------ Passage provided

Multi-taper time-frequency coherence,cross-spectrum and individual spectra - continuous processes
Usage:
[C,phi,S12,S1,S2,t,f,confC,phierr,Cerr]=cohgramc(data1,data2,movingwin,params)
Input:
Note units have to be consistent. Thus, if movingwin is in seconds, Fs
has to be in Hz. see chronux.m for more information.
data1 (in form samples x trials) -- required
data2 (in form samples x trials) -- required
movingwin (in the form [window winstep] -- required
params: structure with fields tapers, pad, Fs, fpass, err, trialave
- optional
tapers (precalculated tapers from dpss, or in the form [NW K] e.g [3 5]) -- optional. If not
specified, use [NW K]=[3 5]
pad (padding factor for the FFT) - optional. Defaults to 0.
e.g. For N = 500, if PAD = 0, we pad the FFT
to 512 points; if PAD = 2, we pad the FFT
to 2048 points, etc.
Fs (sampling frequency) - optional. Default 1.
fpass (frequency band to be used in the calculation in the form
[fmin fmax])- optional.
Default all frequencies between 0 and Fs/2
err (error calculation [1 p] - Theoretical error bars; [2 p] - Jackknife error bars
[0 p] or 0 - no error bars) - optional. Default 0.

------------

**Problems and tasks**:
a - In the cohgramc help text, what tapers are used when none are specified?
b - Reproduce the cohgramc help text from "Default all frequencies" up to and including "optional. Default 0.".

------ Record list

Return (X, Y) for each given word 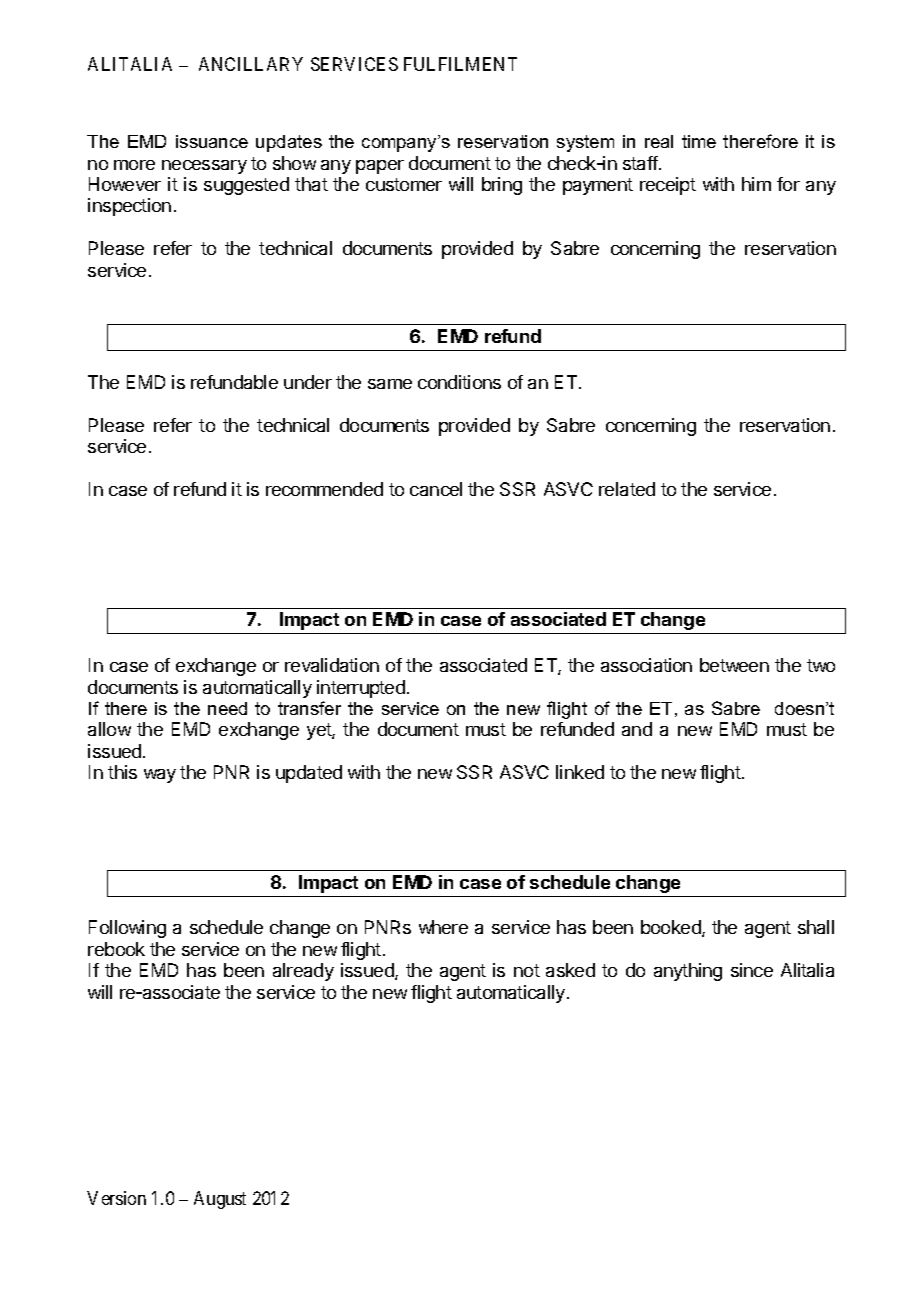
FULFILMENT (460, 64)
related (627, 489)
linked (580, 772)
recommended (324, 489)
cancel (436, 489)
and (637, 729)
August (220, 1200)
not (527, 970)
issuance (212, 141)
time (699, 141)
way (160, 776)
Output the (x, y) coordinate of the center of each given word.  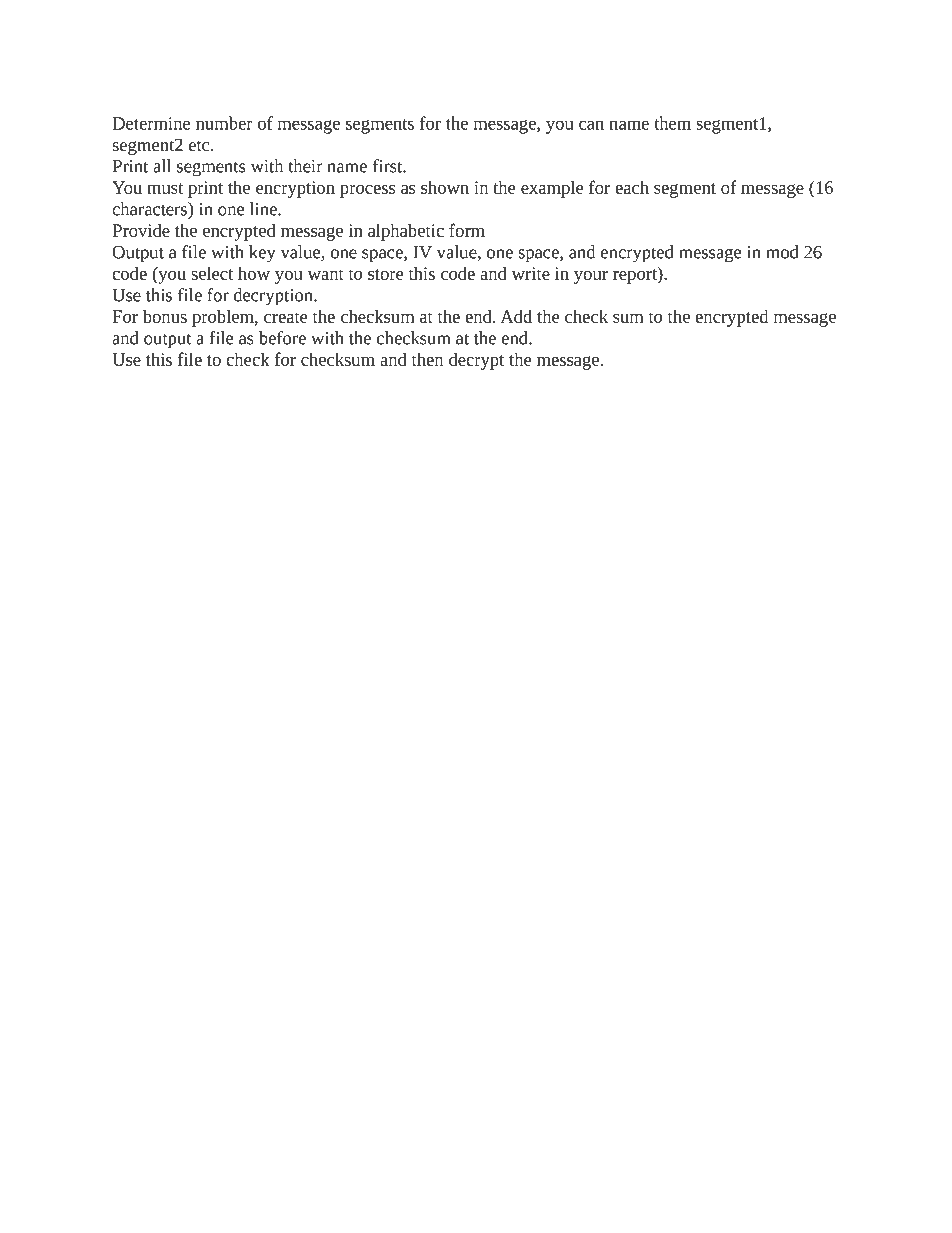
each (632, 187)
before (282, 338)
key (262, 254)
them (672, 123)
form (467, 230)
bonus (165, 316)
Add (516, 316)
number (224, 123)
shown (445, 187)
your (591, 277)
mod (782, 252)
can (591, 125)
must (165, 188)
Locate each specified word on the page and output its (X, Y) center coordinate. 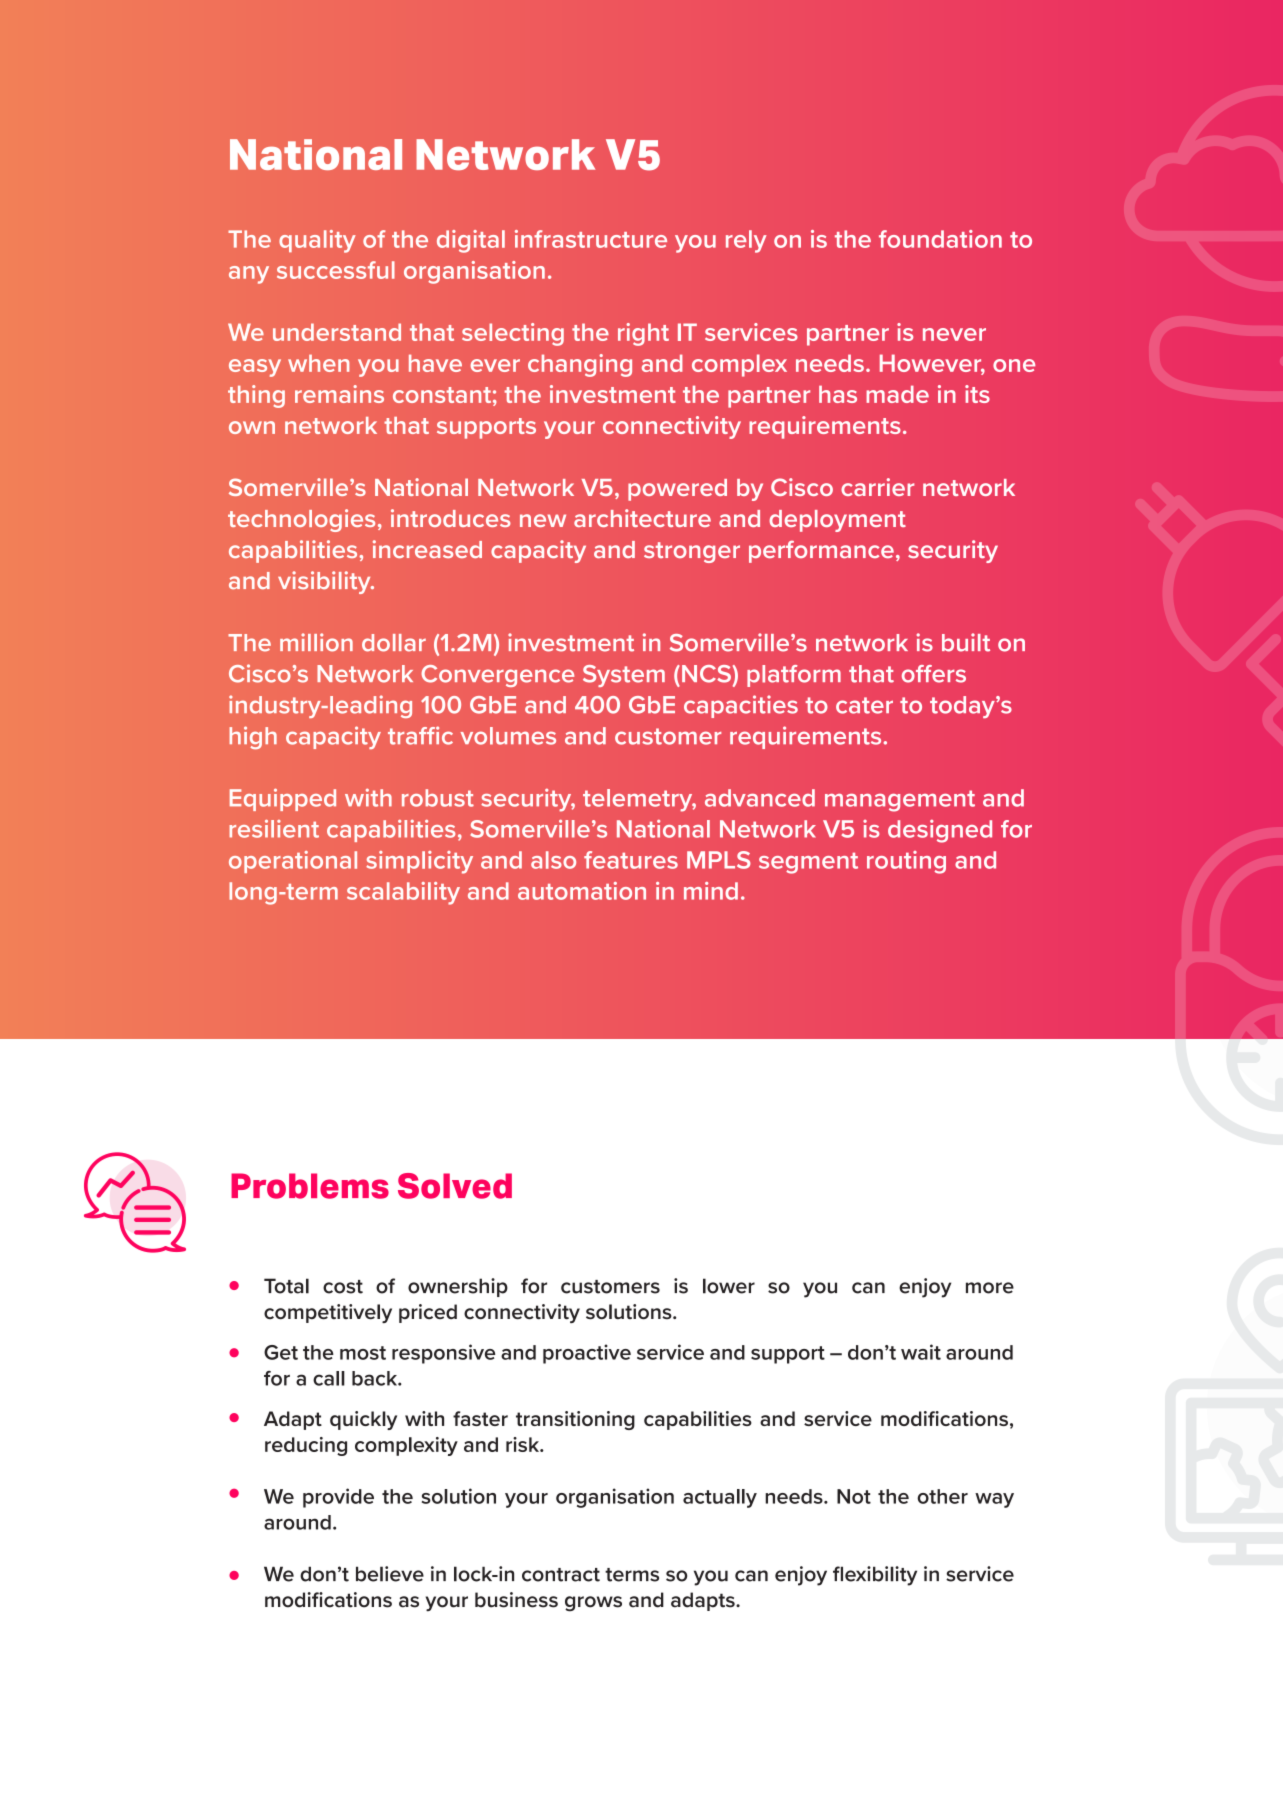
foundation (940, 239)
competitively (328, 1313)
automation (582, 891)
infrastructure (591, 239)
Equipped (283, 799)
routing (906, 862)
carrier (877, 487)
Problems (310, 1186)
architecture (642, 518)
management (900, 801)
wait (921, 1352)
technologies (301, 520)
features (631, 860)
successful (336, 270)
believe (390, 1574)
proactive (587, 1354)
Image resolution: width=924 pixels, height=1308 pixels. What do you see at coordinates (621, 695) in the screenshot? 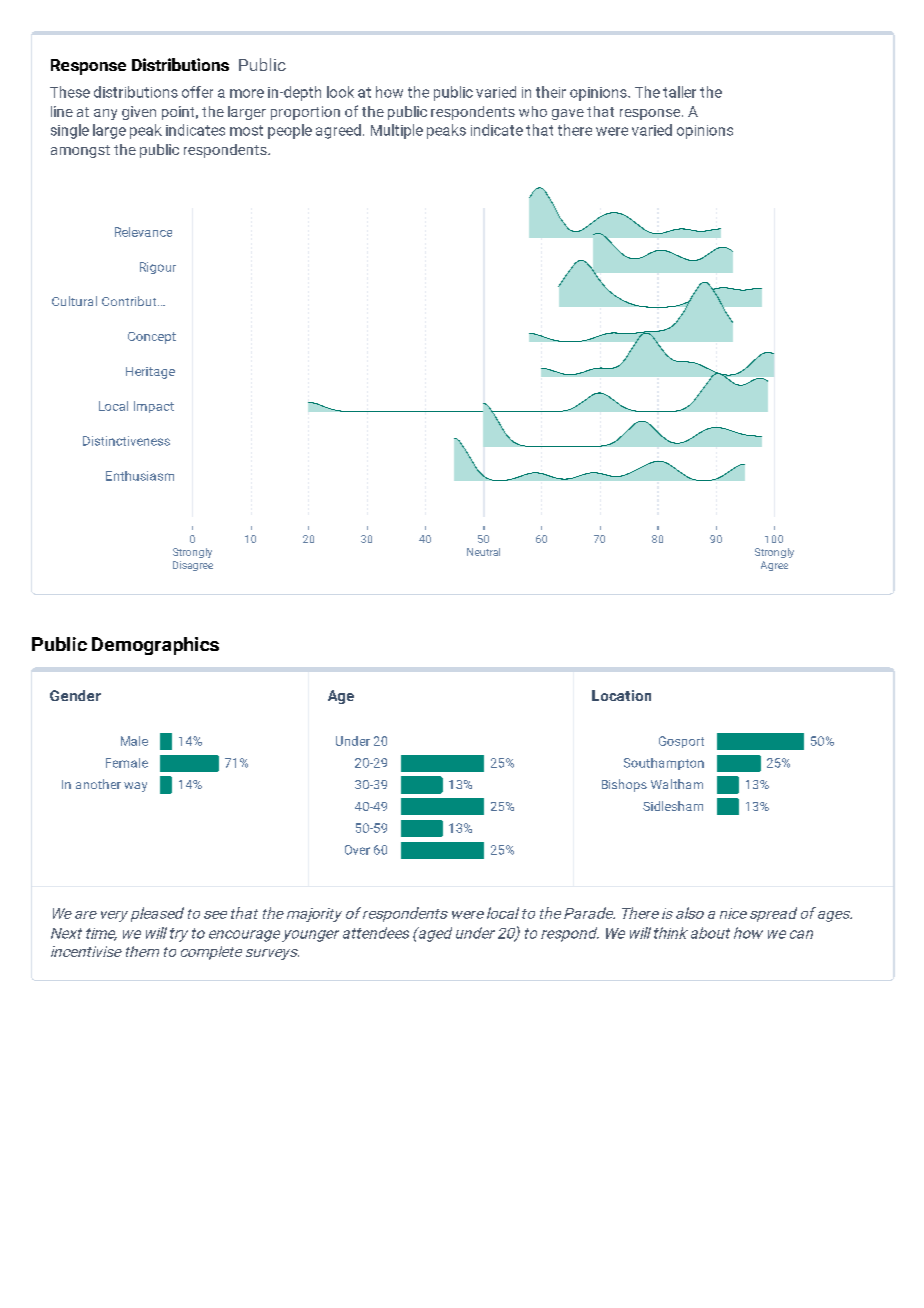
I see `Location` at bounding box center [621, 695].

------------

**Responses**:
a - [NW K]=[3 5]

b -
Default all frequencies between 0 and Fs/2
err (error calculation [1 p] - Theoretical error bars; [2 p] - Jackknife error bars
[0 p] or 0 - no error bars) - optional. Default 0.